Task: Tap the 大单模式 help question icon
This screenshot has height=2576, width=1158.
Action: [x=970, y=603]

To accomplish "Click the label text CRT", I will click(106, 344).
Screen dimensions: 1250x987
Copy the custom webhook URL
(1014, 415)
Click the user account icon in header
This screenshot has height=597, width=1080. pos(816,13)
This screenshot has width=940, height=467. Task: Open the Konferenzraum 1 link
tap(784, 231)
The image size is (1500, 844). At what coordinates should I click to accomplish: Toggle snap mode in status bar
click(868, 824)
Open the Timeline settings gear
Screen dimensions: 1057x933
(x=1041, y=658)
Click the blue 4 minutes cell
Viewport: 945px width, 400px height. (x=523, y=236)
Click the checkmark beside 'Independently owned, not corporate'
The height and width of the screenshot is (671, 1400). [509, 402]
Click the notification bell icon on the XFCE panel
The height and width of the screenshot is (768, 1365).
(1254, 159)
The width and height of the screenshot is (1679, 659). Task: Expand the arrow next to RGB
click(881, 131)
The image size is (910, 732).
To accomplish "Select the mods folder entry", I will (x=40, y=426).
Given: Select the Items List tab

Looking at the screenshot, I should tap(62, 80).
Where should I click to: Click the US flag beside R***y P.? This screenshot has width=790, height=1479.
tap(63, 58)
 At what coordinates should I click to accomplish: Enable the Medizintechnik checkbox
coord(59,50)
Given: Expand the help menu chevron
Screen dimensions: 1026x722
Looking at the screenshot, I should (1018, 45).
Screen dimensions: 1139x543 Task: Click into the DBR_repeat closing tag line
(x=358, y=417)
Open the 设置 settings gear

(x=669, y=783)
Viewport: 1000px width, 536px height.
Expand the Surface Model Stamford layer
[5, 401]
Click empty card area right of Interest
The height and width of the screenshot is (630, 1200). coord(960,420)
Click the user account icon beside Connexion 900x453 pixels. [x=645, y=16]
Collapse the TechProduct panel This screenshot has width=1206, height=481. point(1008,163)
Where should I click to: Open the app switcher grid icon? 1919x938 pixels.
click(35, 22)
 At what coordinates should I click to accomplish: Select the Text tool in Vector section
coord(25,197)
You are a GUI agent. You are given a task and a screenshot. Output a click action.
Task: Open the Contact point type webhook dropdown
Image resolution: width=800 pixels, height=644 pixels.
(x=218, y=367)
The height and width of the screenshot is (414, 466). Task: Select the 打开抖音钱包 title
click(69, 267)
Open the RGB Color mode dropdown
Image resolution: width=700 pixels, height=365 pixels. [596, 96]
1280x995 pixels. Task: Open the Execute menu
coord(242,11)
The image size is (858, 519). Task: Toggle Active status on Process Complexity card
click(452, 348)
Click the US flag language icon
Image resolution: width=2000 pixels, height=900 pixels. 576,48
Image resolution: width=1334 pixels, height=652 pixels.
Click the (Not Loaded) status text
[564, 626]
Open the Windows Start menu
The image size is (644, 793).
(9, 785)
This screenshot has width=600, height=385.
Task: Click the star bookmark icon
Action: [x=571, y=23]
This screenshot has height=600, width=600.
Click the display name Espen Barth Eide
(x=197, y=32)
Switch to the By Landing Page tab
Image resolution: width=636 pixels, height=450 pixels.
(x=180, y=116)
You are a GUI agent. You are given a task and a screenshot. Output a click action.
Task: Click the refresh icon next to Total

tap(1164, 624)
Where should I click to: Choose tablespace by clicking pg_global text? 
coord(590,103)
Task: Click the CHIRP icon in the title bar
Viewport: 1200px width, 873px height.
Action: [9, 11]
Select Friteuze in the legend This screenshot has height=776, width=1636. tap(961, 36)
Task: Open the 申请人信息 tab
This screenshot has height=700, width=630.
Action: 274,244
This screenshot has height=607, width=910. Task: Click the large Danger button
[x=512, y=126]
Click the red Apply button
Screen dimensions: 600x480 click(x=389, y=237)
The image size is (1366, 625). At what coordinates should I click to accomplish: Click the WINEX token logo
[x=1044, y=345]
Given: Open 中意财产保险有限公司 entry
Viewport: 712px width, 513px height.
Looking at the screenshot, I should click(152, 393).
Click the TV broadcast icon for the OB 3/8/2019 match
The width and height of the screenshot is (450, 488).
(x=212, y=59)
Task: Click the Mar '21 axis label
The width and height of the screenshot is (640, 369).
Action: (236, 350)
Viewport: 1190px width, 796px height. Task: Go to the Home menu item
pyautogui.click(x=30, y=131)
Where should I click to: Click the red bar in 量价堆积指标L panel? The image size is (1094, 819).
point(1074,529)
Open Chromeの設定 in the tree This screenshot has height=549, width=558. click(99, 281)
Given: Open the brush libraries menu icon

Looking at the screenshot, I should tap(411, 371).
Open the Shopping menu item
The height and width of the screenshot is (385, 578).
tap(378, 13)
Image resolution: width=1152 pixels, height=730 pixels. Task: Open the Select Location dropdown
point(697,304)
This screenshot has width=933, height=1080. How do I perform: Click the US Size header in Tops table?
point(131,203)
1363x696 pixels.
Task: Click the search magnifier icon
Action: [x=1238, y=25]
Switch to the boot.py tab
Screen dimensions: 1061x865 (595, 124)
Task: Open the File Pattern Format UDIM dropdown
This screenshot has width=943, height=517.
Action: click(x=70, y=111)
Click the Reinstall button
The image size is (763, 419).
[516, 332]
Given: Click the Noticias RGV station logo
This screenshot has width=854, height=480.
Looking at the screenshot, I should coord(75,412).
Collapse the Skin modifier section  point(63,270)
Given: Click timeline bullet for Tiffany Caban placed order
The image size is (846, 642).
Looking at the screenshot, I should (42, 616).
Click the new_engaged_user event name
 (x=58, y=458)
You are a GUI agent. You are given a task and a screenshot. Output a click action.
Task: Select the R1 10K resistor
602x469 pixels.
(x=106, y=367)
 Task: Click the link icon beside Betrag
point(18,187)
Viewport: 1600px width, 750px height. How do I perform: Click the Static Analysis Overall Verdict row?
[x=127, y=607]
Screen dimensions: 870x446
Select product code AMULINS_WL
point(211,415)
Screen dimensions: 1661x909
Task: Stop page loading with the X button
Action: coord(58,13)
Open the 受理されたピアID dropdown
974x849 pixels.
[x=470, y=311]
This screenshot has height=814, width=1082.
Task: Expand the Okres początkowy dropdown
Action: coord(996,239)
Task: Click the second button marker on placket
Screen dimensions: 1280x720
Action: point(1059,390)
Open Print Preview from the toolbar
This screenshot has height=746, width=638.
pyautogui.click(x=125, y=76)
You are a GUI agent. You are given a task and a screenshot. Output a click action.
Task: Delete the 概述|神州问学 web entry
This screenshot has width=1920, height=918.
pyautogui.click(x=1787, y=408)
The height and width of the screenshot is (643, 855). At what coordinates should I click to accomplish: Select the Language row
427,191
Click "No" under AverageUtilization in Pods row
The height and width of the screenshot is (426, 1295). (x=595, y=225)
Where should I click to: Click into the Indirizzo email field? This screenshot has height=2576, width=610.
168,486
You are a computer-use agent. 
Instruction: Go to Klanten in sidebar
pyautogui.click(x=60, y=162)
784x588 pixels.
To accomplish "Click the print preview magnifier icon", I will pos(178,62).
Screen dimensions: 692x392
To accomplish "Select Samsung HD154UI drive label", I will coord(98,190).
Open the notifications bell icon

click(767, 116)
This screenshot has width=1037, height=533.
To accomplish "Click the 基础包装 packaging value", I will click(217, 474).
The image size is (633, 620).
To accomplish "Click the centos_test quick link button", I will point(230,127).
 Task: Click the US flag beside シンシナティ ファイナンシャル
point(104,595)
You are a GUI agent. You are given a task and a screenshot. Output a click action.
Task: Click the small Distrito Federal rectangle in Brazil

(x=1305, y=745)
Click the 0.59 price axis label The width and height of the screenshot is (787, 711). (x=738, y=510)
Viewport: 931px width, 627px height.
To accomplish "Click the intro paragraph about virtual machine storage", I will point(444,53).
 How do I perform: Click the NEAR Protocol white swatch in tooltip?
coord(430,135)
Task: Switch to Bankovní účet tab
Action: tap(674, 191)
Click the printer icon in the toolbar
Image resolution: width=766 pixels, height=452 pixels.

■ Work instruction ■
The answer must be every line of the records that holds the string "toolbar".

■ The answer ■
Open Print Preview from the toolbar
Click the printer icon in the toolbar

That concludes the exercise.